RECORDS PROVIDED:
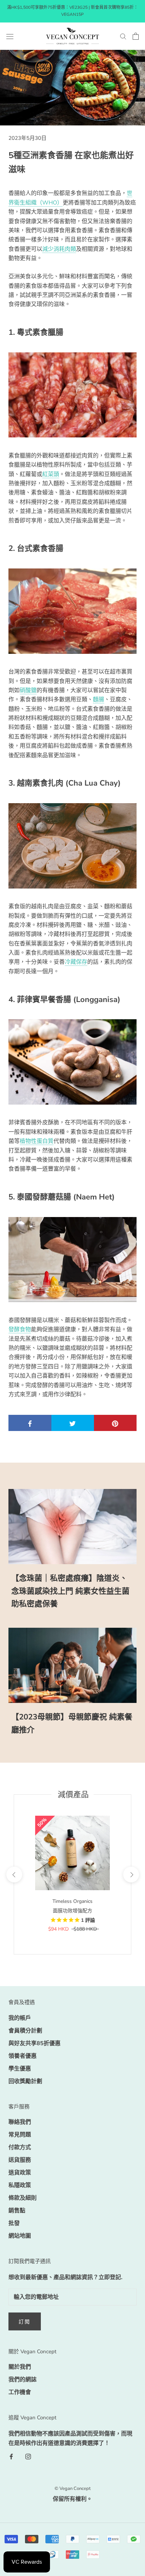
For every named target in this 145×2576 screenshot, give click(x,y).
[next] (131, 1874)
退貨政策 (19, 2173)
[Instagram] (28, 2456)
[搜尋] (123, 36)
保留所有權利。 (72, 2499)
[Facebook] (11, 2456)
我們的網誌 (22, 2379)
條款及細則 (22, 2198)
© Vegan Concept (73, 2488)
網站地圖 (19, 2236)
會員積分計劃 (25, 2031)
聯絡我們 (19, 2122)
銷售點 (16, 2210)
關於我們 (19, 2367)
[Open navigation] (9, 36)
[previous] (14, 1874)
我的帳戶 (19, 2018)
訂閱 (25, 2321)
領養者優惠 (22, 2056)
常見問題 (19, 2135)
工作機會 (19, 2392)
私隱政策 (19, 2185)
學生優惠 (19, 2069)
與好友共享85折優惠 (34, 2043)
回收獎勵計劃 (25, 2081)
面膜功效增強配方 (72, 1910)
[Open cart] (136, 36)
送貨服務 (19, 2160)
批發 (14, 2223)
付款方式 (19, 2147)
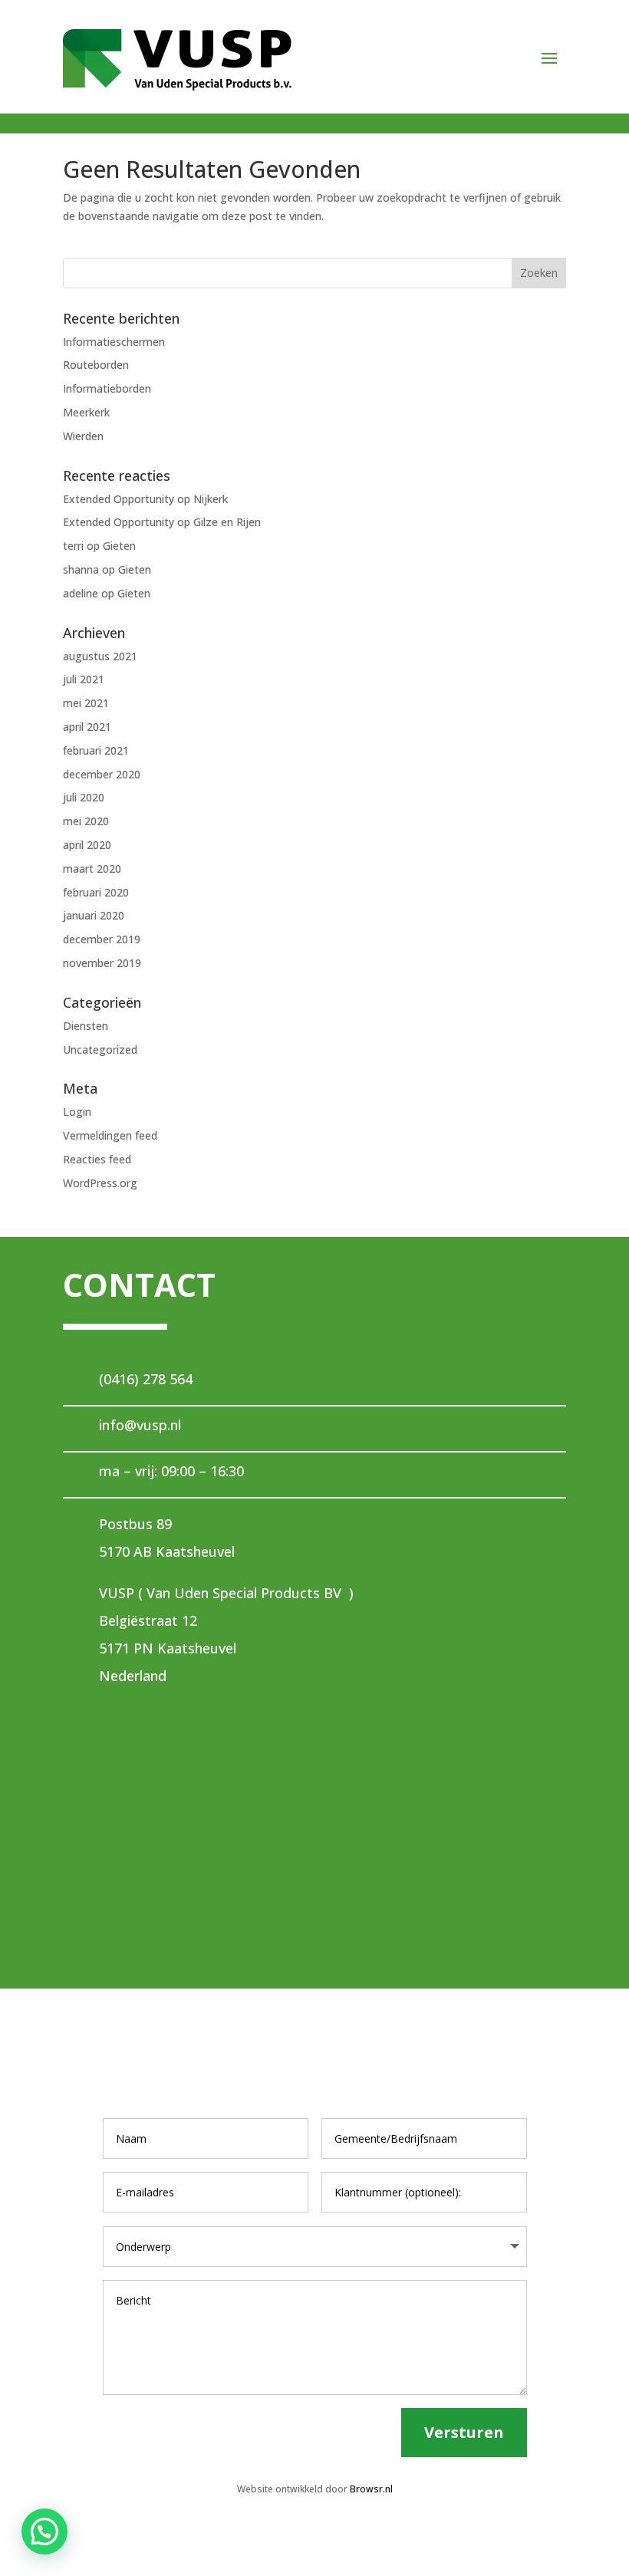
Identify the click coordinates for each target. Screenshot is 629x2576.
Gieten (119, 545)
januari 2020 (93, 915)
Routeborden (96, 364)
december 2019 (101, 939)
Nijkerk (210, 499)
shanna (81, 569)
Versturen (464, 2432)
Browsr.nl (371, 2488)
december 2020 (101, 774)
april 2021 (87, 726)
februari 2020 (96, 892)
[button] (44, 2532)
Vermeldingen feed (110, 1135)
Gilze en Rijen (227, 522)
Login (77, 1111)
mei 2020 (86, 821)
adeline (80, 593)
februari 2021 (96, 750)
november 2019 (102, 963)
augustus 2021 (100, 656)
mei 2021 (86, 703)
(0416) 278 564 (146, 1379)
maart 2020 (92, 868)
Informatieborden (107, 388)
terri (73, 545)
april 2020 (87, 844)
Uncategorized (100, 1049)
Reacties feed (97, 1159)
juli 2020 (83, 797)
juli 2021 (83, 679)
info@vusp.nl (140, 1425)
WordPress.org (100, 1183)
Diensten (85, 1025)
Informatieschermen (114, 341)
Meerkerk (86, 412)
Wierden (83, 436)
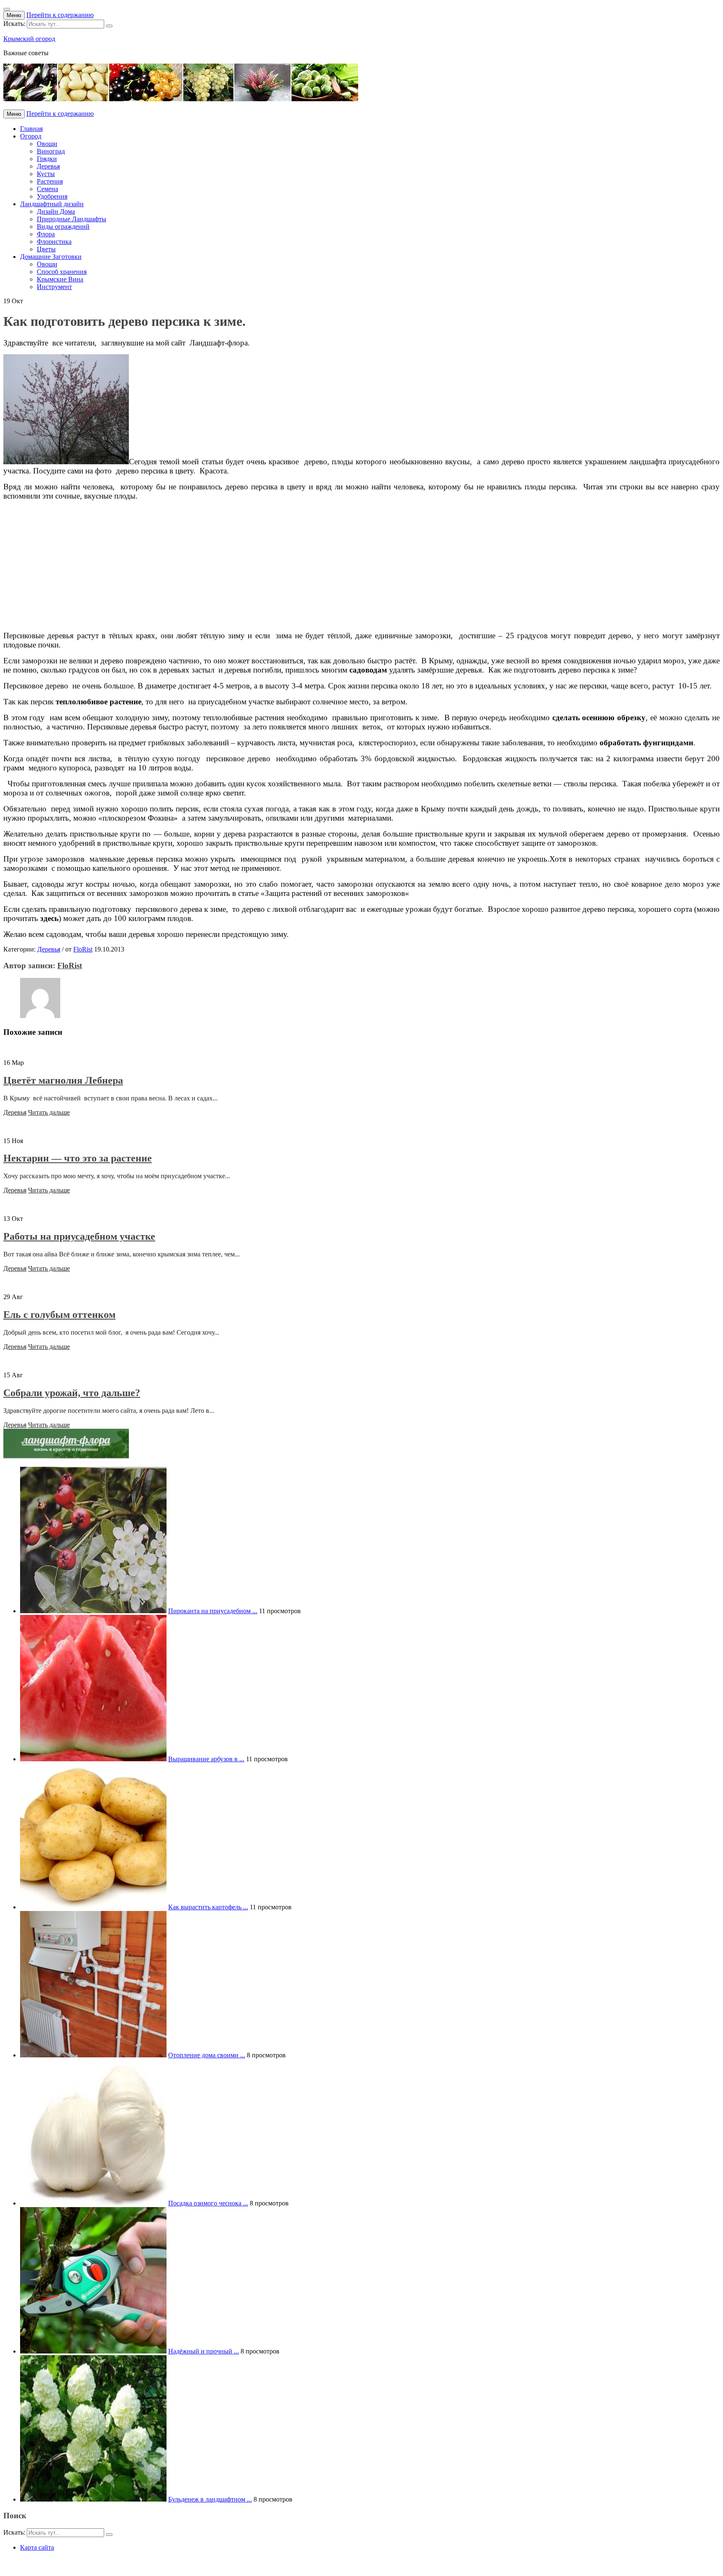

EXERCISE OBJECTIVE: Within the records above, count each line holding "click". Write down only the number.

FINISHED TASK: 2